Table 3 Theoretical CO2 storage capacity for P10, P50, and P90

Summary and conclusion

We performed a comprehensive study on integrated 3-D geological reservoir models under geological uncertainty in the Es1 Formation in block Nv32, Shenvsi oilfield, with a multi-objective function to improve oil recovery and estimate the CO2 storage capacity. The main conclusions obtained from this study are summarized below.

  • The seismic and well log data indicate that the Es1 formation can be divided into four reservoir units. Shale is the dominant lithology, with intercalations of sandstone and limestone shale within the reservoir units, affected by interpreted normal faults.

  • The well log data also indicate that the Es1 × 2, Es1 × 3, and Es1 × 4 reservoir units generally exhibit 2–36% porosity, 0.017‒974.8 mD permeability, and moderate to good NTG ratios, i.e., good reservoir quality.

  • The reservoir geological models show that there are lateral heterogeneities in the petrophysical properties and lithofacies of the reservoir.

  • The reservoir geological models were employed to calculate the reservoir volume of the units in the Shahejie Formation of block Nv32. The four reservoir units in the Es1 Formation have volumetric values between 0.554368 × 106 and 10.03771 × 106 sm3, with a total volumetric value of 20.0819 × 106 sm3.

  • According to the results of the uncertainty analysis for the geological model, 100–400 realizations were used in the uncertainty evaluation to estimate the pore volume. The results indicate that the appropriate number of realizations is 200. This number of geological realizations were reduced the uncertainties in the 3D model.

  • The results for the theoretical CO2 storage capacity indicate that the least likely, P10, range capacity was 15.6 million tons, whereas the most likely, P90, storage capacity was 207.9 million. A large CO2 storage capacity demonstrates that tight oil formations may be a new sink for CCUS researchers.

  • The results of the model indicate that the ES1 formation in block Nv32 has a combined potential for CO2 storage and EOR.

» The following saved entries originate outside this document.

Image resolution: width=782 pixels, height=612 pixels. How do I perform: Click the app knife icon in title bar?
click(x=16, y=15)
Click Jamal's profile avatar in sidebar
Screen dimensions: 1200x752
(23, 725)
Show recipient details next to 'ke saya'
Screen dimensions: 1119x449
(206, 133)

  • Future studies should attempt to enhance our understanding of the CO2 storage potential in tight oil formations. The field production history should be first updated in the history-matching reservoir models. History-matching models can represent the reliability of future dynamic reservoir simulations. Second, rock–fluid interactions must be analyzed to understand information on the relative permeability in the dynamic reservoir models.